• ACTION ITEM: Search the material below for the word "link" and copy every line in which it occurs.

• PROVIDED DATA:
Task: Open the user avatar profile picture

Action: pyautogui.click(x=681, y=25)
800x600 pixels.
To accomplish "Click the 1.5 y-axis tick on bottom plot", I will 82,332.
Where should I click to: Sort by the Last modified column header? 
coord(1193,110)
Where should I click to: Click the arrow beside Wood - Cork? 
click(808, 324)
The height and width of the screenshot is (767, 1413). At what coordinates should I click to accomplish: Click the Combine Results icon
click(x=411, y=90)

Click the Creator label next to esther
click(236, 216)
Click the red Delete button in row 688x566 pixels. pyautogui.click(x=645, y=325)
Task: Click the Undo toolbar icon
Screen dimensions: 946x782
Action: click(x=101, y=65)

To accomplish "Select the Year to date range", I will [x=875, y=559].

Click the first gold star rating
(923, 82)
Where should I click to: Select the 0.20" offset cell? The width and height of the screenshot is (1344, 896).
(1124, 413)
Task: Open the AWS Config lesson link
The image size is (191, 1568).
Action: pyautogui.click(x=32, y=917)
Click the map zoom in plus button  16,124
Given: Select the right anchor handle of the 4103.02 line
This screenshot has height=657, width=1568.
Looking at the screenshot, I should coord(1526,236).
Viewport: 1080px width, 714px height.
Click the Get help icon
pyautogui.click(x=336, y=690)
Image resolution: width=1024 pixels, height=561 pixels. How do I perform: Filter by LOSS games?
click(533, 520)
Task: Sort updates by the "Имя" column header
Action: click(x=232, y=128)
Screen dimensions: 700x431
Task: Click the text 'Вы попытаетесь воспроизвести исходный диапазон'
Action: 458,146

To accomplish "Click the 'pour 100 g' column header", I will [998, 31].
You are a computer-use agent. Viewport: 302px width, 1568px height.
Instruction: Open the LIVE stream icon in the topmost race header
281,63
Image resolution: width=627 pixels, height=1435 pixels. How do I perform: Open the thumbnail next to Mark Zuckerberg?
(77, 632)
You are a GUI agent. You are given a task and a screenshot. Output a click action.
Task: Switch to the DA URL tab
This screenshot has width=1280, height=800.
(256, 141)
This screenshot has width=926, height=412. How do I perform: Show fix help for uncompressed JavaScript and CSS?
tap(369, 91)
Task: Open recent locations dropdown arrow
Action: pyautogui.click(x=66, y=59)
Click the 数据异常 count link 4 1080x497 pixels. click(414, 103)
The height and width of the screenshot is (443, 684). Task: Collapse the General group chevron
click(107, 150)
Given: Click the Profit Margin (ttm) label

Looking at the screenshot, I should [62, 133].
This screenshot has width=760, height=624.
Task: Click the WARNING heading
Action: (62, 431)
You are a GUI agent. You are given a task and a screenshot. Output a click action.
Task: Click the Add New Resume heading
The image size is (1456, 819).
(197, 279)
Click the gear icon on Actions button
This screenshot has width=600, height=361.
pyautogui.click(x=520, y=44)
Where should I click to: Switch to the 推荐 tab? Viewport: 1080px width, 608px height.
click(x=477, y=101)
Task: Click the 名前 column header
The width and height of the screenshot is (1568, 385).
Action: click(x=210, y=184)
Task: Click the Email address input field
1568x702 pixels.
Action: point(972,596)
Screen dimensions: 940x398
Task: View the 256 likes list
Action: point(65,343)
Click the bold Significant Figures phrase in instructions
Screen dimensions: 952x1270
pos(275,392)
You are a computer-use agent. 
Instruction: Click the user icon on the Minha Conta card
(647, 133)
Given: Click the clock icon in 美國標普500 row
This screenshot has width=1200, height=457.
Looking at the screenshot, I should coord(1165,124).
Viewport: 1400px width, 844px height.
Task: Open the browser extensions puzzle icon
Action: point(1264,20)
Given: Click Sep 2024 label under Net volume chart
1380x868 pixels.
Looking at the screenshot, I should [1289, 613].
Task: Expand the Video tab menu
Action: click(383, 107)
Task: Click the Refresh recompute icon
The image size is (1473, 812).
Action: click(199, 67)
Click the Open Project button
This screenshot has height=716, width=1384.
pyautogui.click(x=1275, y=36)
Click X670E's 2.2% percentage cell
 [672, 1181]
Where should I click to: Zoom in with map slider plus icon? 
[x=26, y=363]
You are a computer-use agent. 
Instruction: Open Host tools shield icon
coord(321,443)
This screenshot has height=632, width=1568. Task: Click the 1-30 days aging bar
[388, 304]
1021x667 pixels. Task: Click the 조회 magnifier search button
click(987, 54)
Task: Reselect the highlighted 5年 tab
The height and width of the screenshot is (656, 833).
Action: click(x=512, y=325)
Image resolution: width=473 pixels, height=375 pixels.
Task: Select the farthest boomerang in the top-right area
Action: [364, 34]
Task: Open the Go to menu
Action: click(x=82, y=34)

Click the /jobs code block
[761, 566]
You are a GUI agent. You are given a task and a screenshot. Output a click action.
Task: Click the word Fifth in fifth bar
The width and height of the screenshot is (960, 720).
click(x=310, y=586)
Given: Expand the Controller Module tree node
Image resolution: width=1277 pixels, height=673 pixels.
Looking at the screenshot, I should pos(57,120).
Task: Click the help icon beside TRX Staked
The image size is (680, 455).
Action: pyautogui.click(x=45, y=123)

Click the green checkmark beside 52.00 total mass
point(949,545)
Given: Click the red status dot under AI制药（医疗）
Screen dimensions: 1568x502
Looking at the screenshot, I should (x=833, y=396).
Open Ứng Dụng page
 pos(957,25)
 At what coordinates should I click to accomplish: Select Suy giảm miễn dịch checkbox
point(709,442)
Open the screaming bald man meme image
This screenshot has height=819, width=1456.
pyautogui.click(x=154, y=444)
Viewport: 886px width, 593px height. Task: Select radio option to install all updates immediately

• REPLY TO THE TASK:
Task: Open the AWS Config lesson link
Click the 数据异常 count link 4 1080x497 pixels. click(414, 103)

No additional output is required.